Extracted items:
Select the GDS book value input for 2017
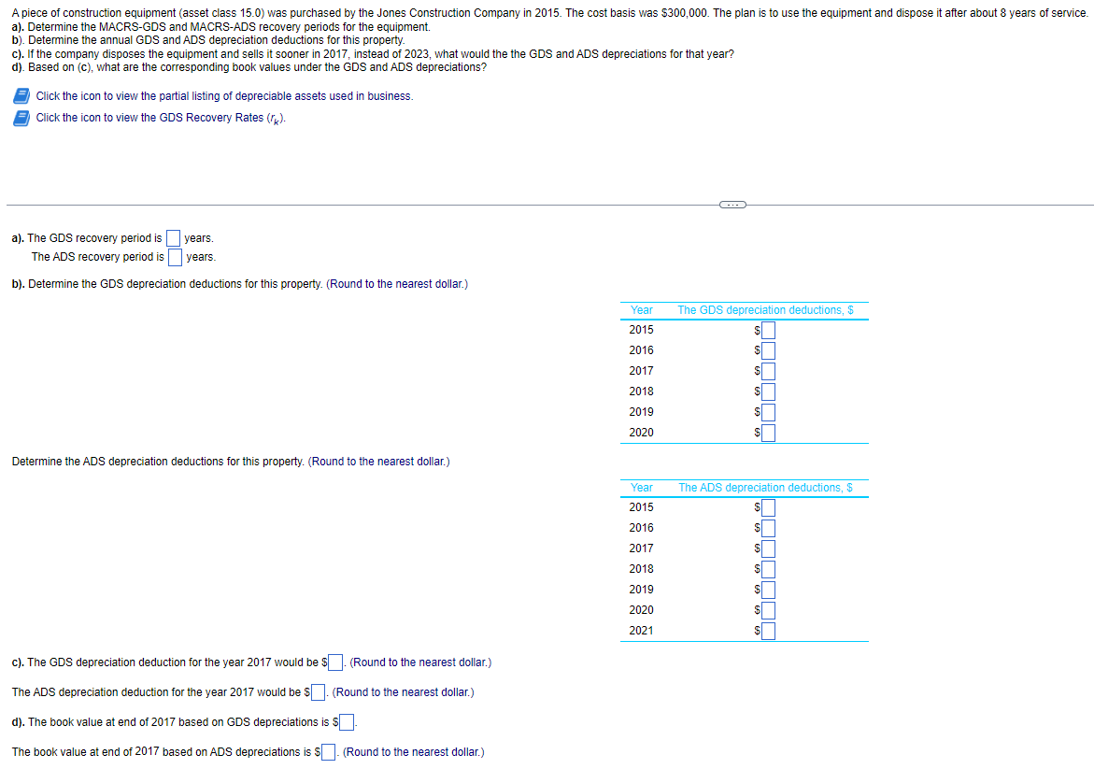 pyautogui.click(x=346, y=722)
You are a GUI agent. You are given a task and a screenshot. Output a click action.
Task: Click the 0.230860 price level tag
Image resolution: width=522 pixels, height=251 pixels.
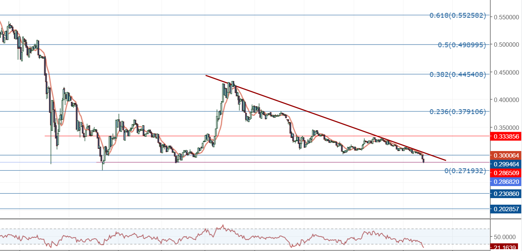[506, 194]
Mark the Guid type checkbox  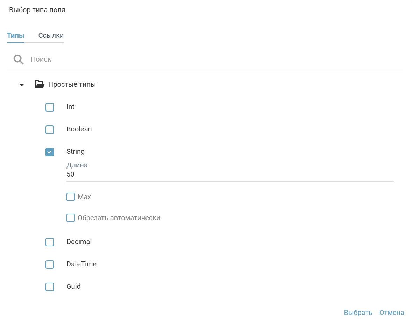tap(50, 287)

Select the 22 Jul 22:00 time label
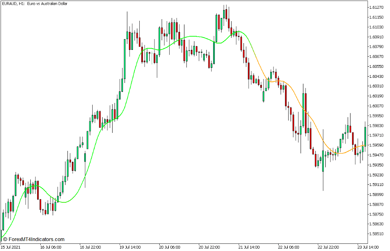pos(328,247)
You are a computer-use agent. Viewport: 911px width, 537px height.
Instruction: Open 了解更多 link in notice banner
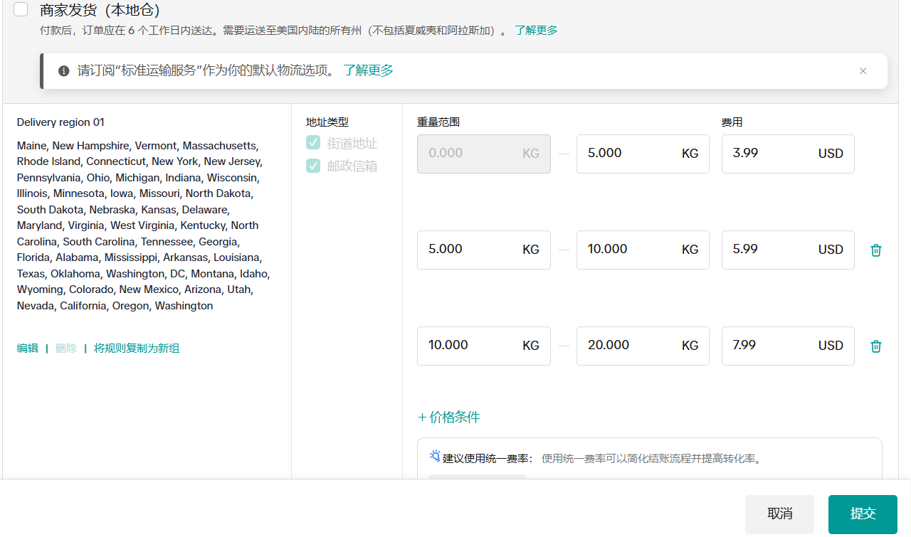(368, 70)
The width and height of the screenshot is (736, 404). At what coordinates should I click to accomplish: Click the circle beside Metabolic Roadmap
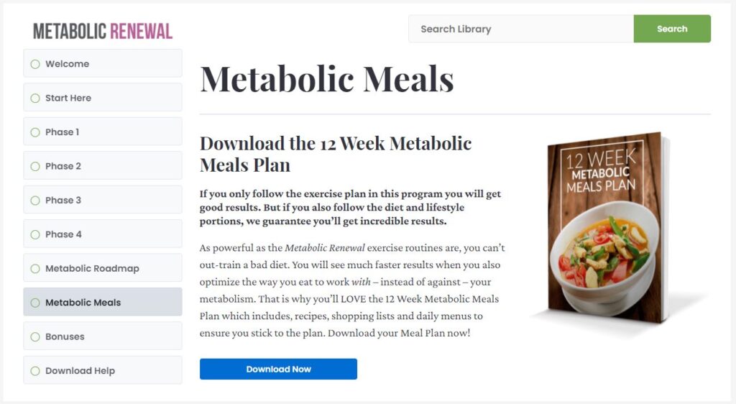[35, 269]
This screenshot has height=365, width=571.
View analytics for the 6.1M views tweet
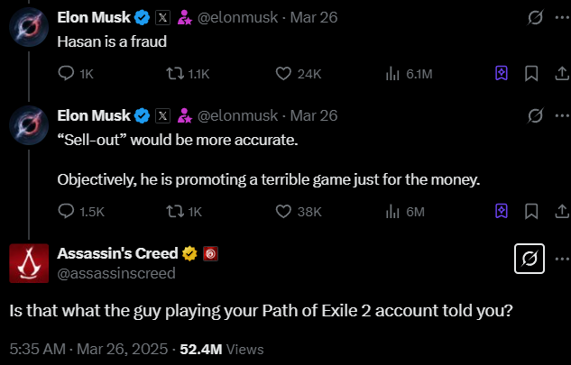click(x=392, y=74)
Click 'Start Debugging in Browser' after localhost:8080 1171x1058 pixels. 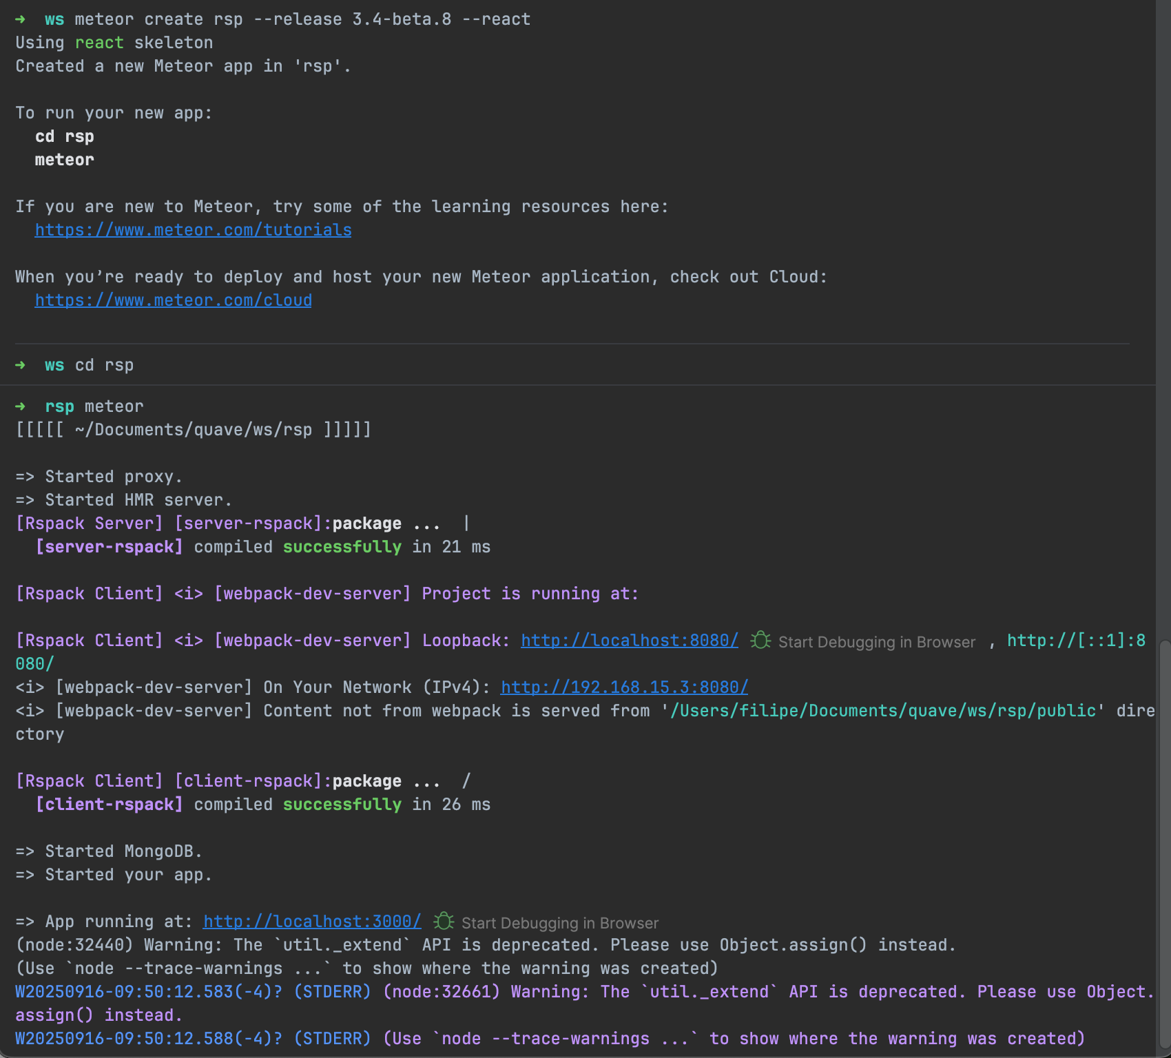click(x=876, y=642)
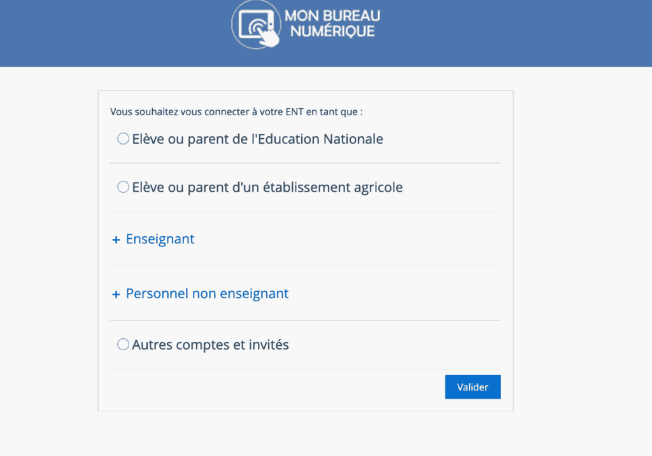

- TASK BRIEF
Locate each line in the items above that contains the word "agent", and copy every such line.

- EXERCISE RESULT
You are a GUI agent. You are given a task and a screenshot. Output a click action.
You are a computer-use agent. Viewport: 911px width, 537px height.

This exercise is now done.